ENUNCIADO A: Reproduce sin cambios el fragmento del comentario sobre Jesús y los niños que va desde "D) v. 16. – De" hasta "ciudadano del cielo.".
ENUNCIADO B: En el comentario sobre Jesús y los niños, ¿qué pensaban los discípulos cuando regañaban a quienes traían a los niños?

PÁGINA:
....................
B) v. 15. – Los discípulos regañábanles… – No que no quisiesen que el Salvador les bendijese con la mano y con la palabra, dice el Crisóstomo, sino que pensaban que Jesús, a semejanza de los demás hombres, podía cansarse de la importunidad. No teman los cristianos importunar al sacerdote con los niños; escaso espíritu de Jesús tendría el sacerdote a quien los niños molestaran. El buen sacerdote sabe que éste es uno de los más fecundos campos de su apostolado, como es una de sus máximas responsabilidades cultivarlo con asiduidad y amor. ¿Qué sería del mundo si el sacerdote abandonara el cuidado de los niños?
C) v. 16. – Dejad que vengan a mí los niños… – ¡Distancia enorme entre este dulcísimo Pedagogo y los viejos maestros del paganismo! Estos se desdeñaban de tratar con el niño. Este ejemplo, repercutía en los demás, que eran desconsiderados y crueles con la tierna infancia. Pero Jesús rehabilita al infante, haciéndole entrar otra vez en la plenitud de sus derechos. Y en verdad, ¿quién podrá acercarse a Jesús, si de él son apartados los infantes?, dice San Crisóstomo. Porque si cuando mayores han de ser santos, ¿con qué derecho se prohibiría a los hijos venir al Padre? Y si han de ser pecadores, ¿por que ha de pronunciarse sentencia antes de que cometan pecado?
D) v. 16. – De los tales es el Reino de Dios. – De los tales, de los niños que han sido regenerados ya y de los adultos que a ellos se parecen, es el Reino de los cielos. Gran reverencia debemos a los niños ya bautizados: su alma es templo del Espíritu Santo, porque no han cometido aún pecado; tiene su ángel custodio, celoso de su guarda, porque el niño va en compañía de Dios; son candidatos del cielo. Que Dios ponga tiento en manos de quienes hayan de contribuir al desarrollo de la pequeña vida, para que de hecho llegue el niño a ser un ciudadano del cielo.
....................
Datos de elementos y de posición del texto
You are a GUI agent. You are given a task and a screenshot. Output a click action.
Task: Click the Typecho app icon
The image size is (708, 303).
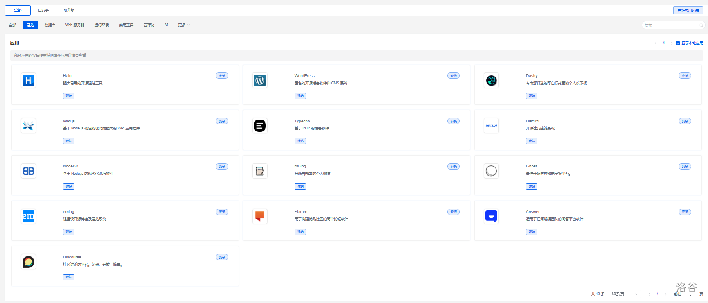coord(260,126)
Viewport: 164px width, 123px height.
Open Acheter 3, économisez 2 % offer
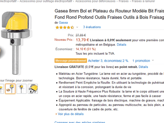click(108, 61)
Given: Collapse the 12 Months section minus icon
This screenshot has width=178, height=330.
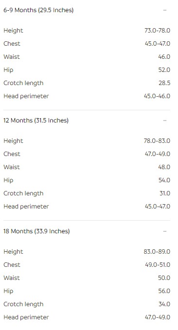Looking at the screenshot, I should tap(165, 121).
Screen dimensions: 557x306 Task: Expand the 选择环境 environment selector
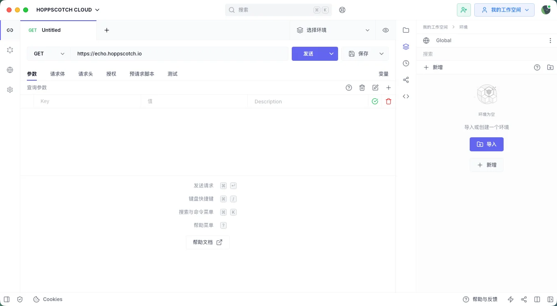(333, 30)
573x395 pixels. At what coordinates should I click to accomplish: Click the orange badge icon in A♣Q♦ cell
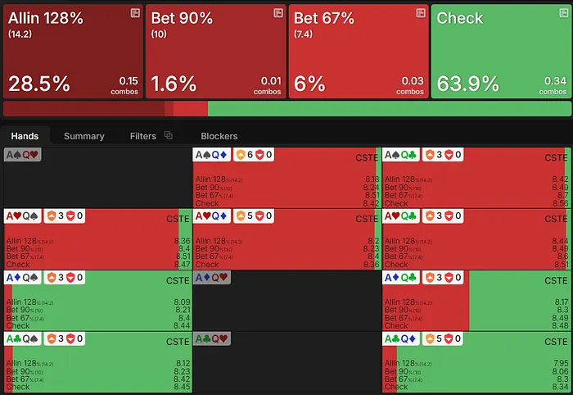click(x=430, y=338)
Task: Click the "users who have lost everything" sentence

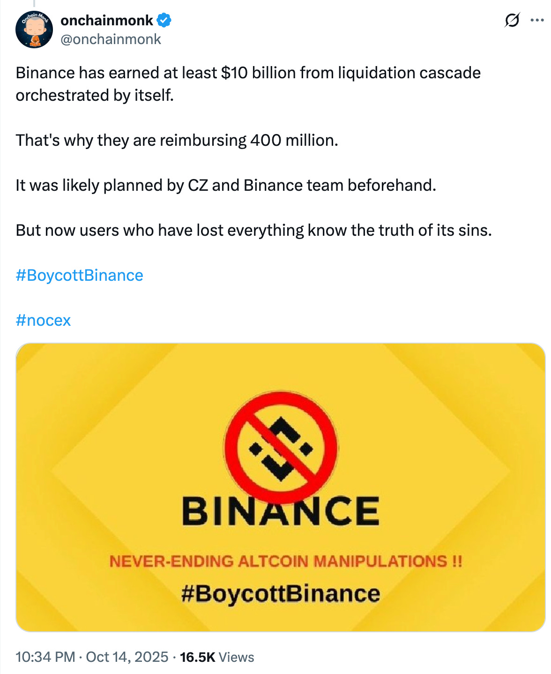Action: coord(253,230)
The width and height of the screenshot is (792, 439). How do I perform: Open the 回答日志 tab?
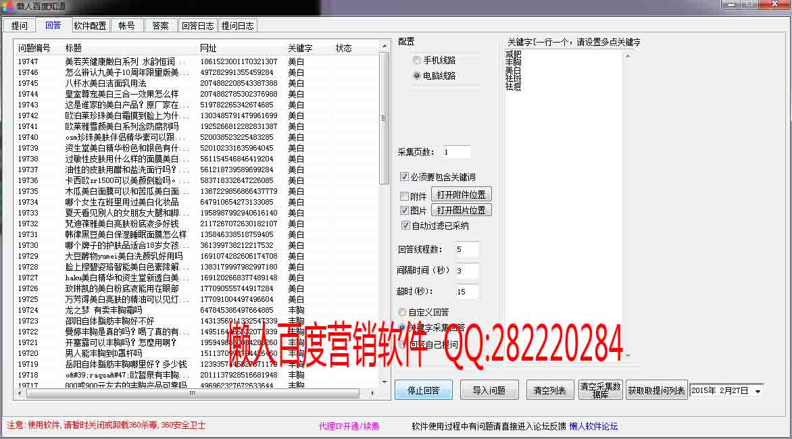point(197,24)

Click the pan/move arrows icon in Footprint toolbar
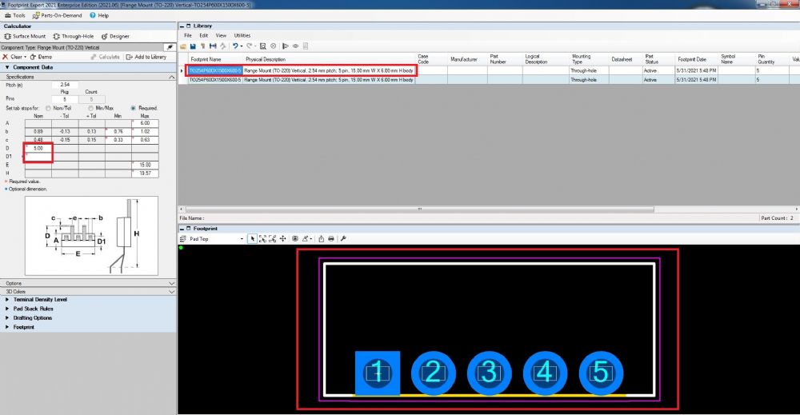point(282,238)
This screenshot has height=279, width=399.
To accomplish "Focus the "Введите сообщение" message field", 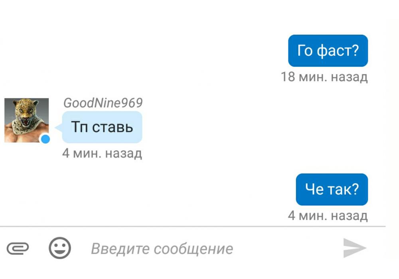I will [x=200, y=249].
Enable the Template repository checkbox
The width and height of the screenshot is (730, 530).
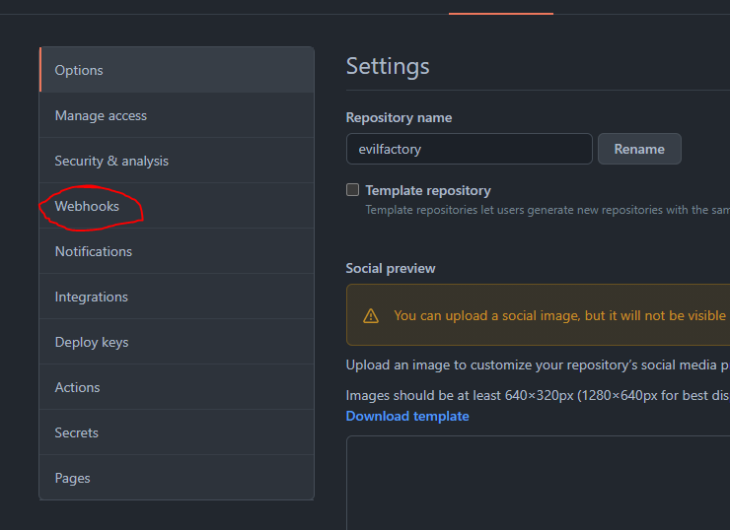click(352, 190)
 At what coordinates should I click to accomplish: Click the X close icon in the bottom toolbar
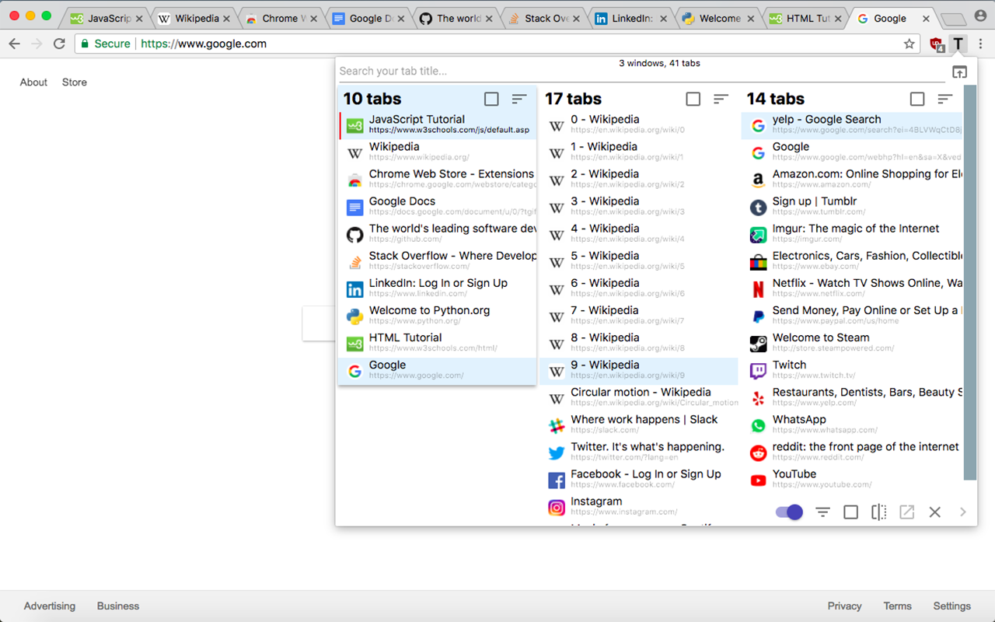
....................
RESULTADO A:
D) v. 16. – De los tales es el Reino de Dios. – De los tales, de los niños que han sido regenerados ya y de los adultos que a ellos se parecen, es el Reino de los cielos. Gran reverencia debemos a los niños ya bautizados: su alma es templo del Espíritu Santo, porque no han cometido aún pecado; tiene su ángel custodio, celoso de su guarda, porque el niño va en compañía de Dios; son candidatos del cielo. Que Dios ponga tiento en manos de quienes hayan de contribuir al desarrollo de la pequeña vida, para que de hecho llegue el niño a ser un ciudadano del cielo.

RESULTADO B: Pensaban que Jesús, a semejanza de los demás hombres, podía cansarse de la importunidad.